Many financial institutions also express concern over the longer payback periods typical of hydrogen projects. Traditional project finance models, which prioritise quick ROI, often struggle to accommodate hydrogen’s capital-heavy infrastructure. The lack of government-backed guarantee mechanisms, interest subvention, or risk insurance further compounds this hesitation.
While financial viability is crucial for scale, hydrogen’s widespread adoption also hinges on meeting the highest safety and institutional readiness standards, especially as real-world pilots begin to roll out across India.
(Source: Hydrogen vs traditional project finance, OECD, IEEFA – India’s $2.1bn leap towards its green hydrogen vision)
Safety Standards and Institutional Readiness
India has adopted rigorous hydrogen safety norms, many of which exceed global standards. For example, AIS-195 mandates that hydrogen vehicles include sensors to isolate storage systems within 5 seconds if the hydrogen concentration exceeds 4% in enclosed spaces. Pressure relief valves must vent upward to avoid ignition risks. These regulations are enforced strictly; for example, PESO approved India’s first hydrogen refuelling station at Reliance’s Jamnagar facility only after ensuring complete compliance. GreenH Electrolysis (& H2B2 Electrolysis Technologies) applies even more rigorous safety standards. Our electrolysers are equipped with shut-off valves that automatically switch to a safe position if hydrogen concentration crosses 1.4% by volume (35% LEL), while alarms are activated at an earlier threshold of 1.0% by volume (25% LEL). This sets a benchmark of exceptional safety in hydrogen operations.
(Source: Regulations & Standards, National Green Hydrogen Mission Portal, AIS-195, Automotive Research Association of India (ARAI))
India is now testing hydrogen mobility under real-world conditions without major safety incidents. In 2024, MNRE sanctioned five pilot projects involving 37 hydrogen vehicles (15 fuel-cell buses and 22 ICE trucks) and nine refueling stations across Gujarat, Maharashtra, and Delhi-NCR. These vehicles have logged thousands of kilometers, with telemetry monitoring and leak detection systems in place. Alongside these pilots, large-scale projects like IOCL’s 10,000 TPA green hydrogen plant in Panipat and Adani’s 3 GW solar-hydrogen hub signal a shift from demonstration to early adoption.
(Source: India accelerates Hydrogen mobility with new pilot projects)
Turning MOUs into Scalable Projects
Numerous MOUs signed between Indian firms and foreign partners have yet to materialise into tangible projects. Delays in land allocation, environmental clearances, and cross-border coordination have caused several announced partnerships to stall. Strengthening follow-up mechanisms and bilateral progress dashboards could help convert these intent documents into scalable infrastructure.

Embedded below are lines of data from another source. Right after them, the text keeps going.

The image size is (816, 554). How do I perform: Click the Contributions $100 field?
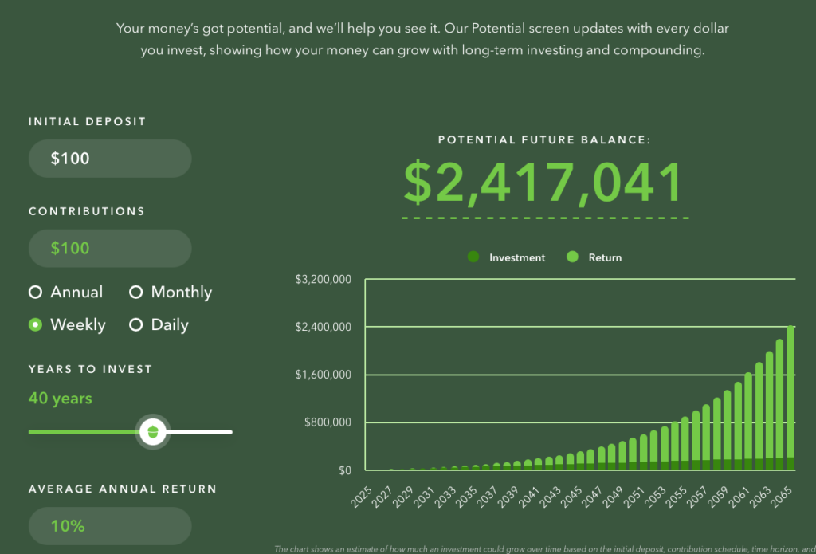110,249
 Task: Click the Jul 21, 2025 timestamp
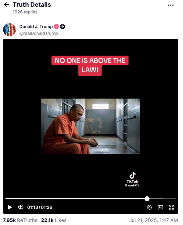tap(153, 220)
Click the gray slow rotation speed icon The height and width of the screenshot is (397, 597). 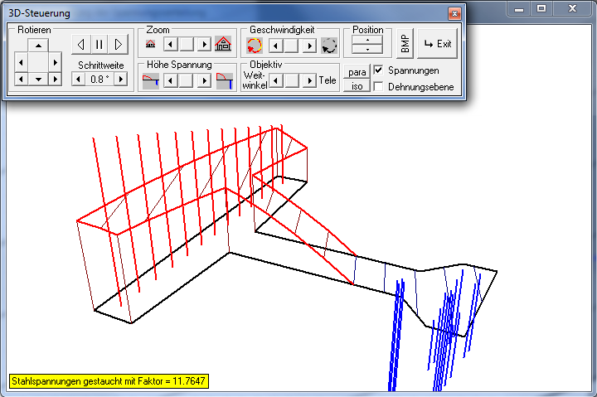[x=329, y=45]
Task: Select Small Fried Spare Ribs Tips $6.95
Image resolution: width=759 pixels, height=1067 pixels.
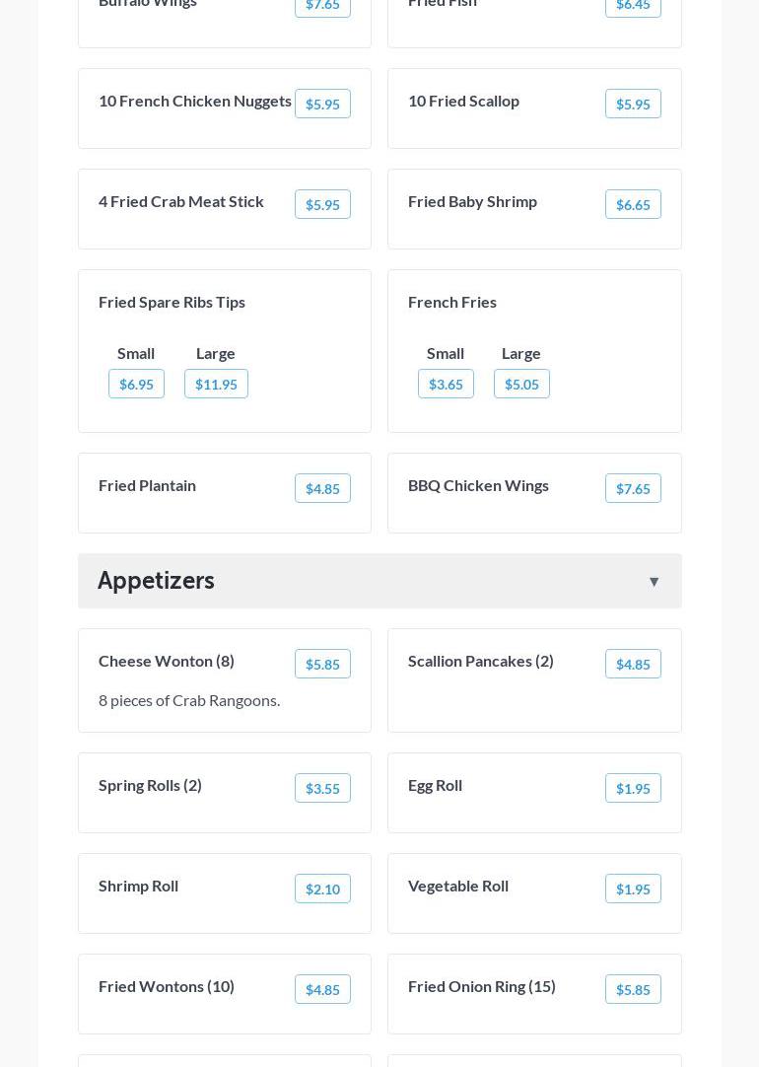Action: point(136,385)
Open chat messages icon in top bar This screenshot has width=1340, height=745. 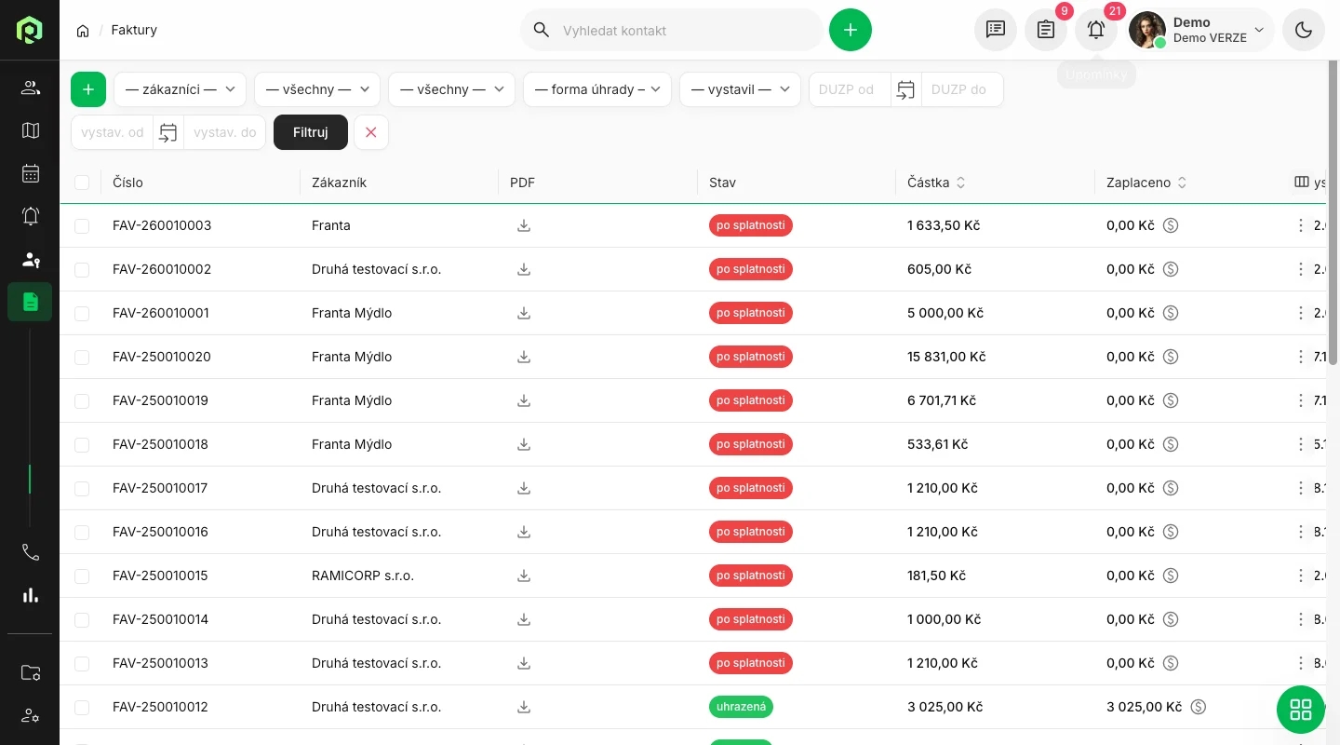(x=996, y=30)
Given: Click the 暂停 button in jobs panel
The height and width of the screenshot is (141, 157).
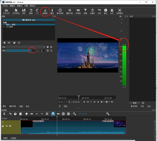Looking at the screenshot, I should (x=135, y=103).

To ensure accountability, each MOU should include interim milestones, dispute resolution frameworks, and joint working groups with representation from both parties. These structures can prevent stagnation and help scale pilot collaborations into production assets.
(Source: Hydrogen Overview, Ministry of New and Renewable Energy, Press Information Bureau – MNRE Pilot Projects, Economic Times – IOCL, Adani Hydrogen Plans)
But even the most robust national regulations must be translated into region-specific strategies to address India’s diversity in geography, industry, and infrastructure.
To avoid similar delays, India must move beyond high-level agreements and foster bottom-up planning that aligns national ambitions with regional realities.
The Need for Localised Planning and Capacity Building
India’s vast geography and diverse economic landscape mean that a one-size-fits-all approach to hydrogen infrastructure simply won’t work. Effective hydrogen deployment must account for regional variations in renewable energy potential, industrial demand, water availability, and infrastructure readiness. This makes localised planning, not just central directives, critical to the success of India’s hydrogen economy.
(Source: India’s Natural Hydrogen Potential)
For instance, western states like Gujarat and Rajasthan are endowed with abundant solar and wind resources, making them ideal zones for green hydrogen production. However, these regions also face water scarcity, a key consideration since producing one kilogram of hydrogen through electrolysis typically requires 8–10 liters of demineralised water. It is important to note here that water is an equally important consideration in the production of grey hydrogen. Water is a critical life sustaining resource which is to be utilised judiciously, and its consumption cycle must be evaluated over the whole life cycle of hydrogen production, conversion and end use. This presents a complex trade-off between resource availability and sustainability.
(Source: IEER – Hydrogen Report Jan 2024)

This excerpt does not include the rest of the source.